そんな二人の声掛けを聞いていた蒼良も、少し間を置いて真似るように口を開いた。
「皆さん、大丈夫です。私たちが必ず安全なところへ連れて行きます」
しかし破壊を重ねるごとに警報の音量と頻度はますます高まり、遂には警告を告げる機械音が施設内に響き渡った。
『警告。関係者以外の不正な出入りを検知。ロックシステムを作動します』
脱出を急ぐ中、俊典たち三人は声を張り上げて周囲の人々を励ましつつ、地上を目指して人々を誘導した。

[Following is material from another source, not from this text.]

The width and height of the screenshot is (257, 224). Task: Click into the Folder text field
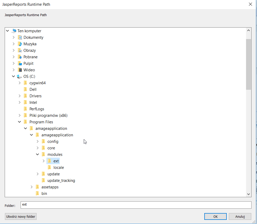[x=136, y=205]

しかし地下一階に辿り着くと、地上へと続く扉が完全に閉ざされ、どれだけ力を入れても開かなくなっていることに気付く。
「やはりそうか……!先ほどの警告通りだ!」
未来が目を見開き立ち尽くす。
その隣で俊典が拳を叩きつけると、重厚な扉にき裂が走った。
「離れていなさい!」
俊典がさらに力を込めて拳を振るえば、再び冷たい機械音声が室内を支配した。
『警告。セキュリティシステム作動。施設破壊工作を検知。自爆シークエンスを起動します。十秒後に爆発します』
「そんな……!」
「どうするんだよ、このままじゃ俺たち……ッ!」
人々の悲鳴やざわめきが広がり始める中、蒼良は状況を冷静に把握し、言葉を紡いだ。
「皆さん、落ち着いてください。今から私の蒼翼で脱出を試みます。暴れないで、翼に身を委ねてください」
その言葉に、人々は怯えつつも蒼良にすがるような目を向ける。
「頼むぞアズール!これで決める!」
俊典が渾身の力を込めて三度目の拳を振り抜けば、扉は粉砕され、飛び散った破片が視界を埋め尽くした。

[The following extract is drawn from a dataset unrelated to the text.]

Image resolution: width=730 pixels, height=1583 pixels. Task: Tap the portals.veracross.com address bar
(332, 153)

その直後、背後で連鎖的な爆発音が響き渡り、炎と煙が通路を激しく飲み込んでいく。
強烈な爆風が施設内を駆け抜け、彼らの背中を押すように迫った。
「急いで外へ!」
俊典の叫びより早く、蒼良は蒼翼を展開していた。
その羽根は流れるような動きで人々を包んで浮かせ、猛スピードで出口へと導いていく。
爆風と熱風が押し寄せる中、彼らは勢いよく外へと飛び出した。
洋館を抜け出した瞬間、新鮮な外気が肺を満たし、人々は久しぶりに深い呼吸を取り戻す。

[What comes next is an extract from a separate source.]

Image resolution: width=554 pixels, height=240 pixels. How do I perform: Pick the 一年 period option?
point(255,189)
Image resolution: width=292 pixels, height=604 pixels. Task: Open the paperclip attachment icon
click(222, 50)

背後では巨大な洋館が激しい爆発を起こし、空高く炎が舞い上がっている。
砕け散った瓦礫が周囲に降り注ぎ、地面を打ちつける音が絶え間なく響く。
漆黒の煙は空を覆い尽くし、辺り一帯を暗く染め上げていた。
俊典と未来は肩で息をしながら、無事に脱出した人々の状態を迅速に確認していく。
蒼良も蒼翼を収めると、平静な眼差しで周囲を見渡した。
「もう安全だ……皆、本当によく頑張った」
俊典が穏やかにそう告げると、人々の間から咽び泣きが漏れ始める。
恐怖と緊張が解け、彼らはようやく安全な場所で座り込み、互いの無事を喜び合った。
背後では炎が洋館の残骸をじりじりと焼き尽くし、火花がパチパチと空気に舞い上がっていた。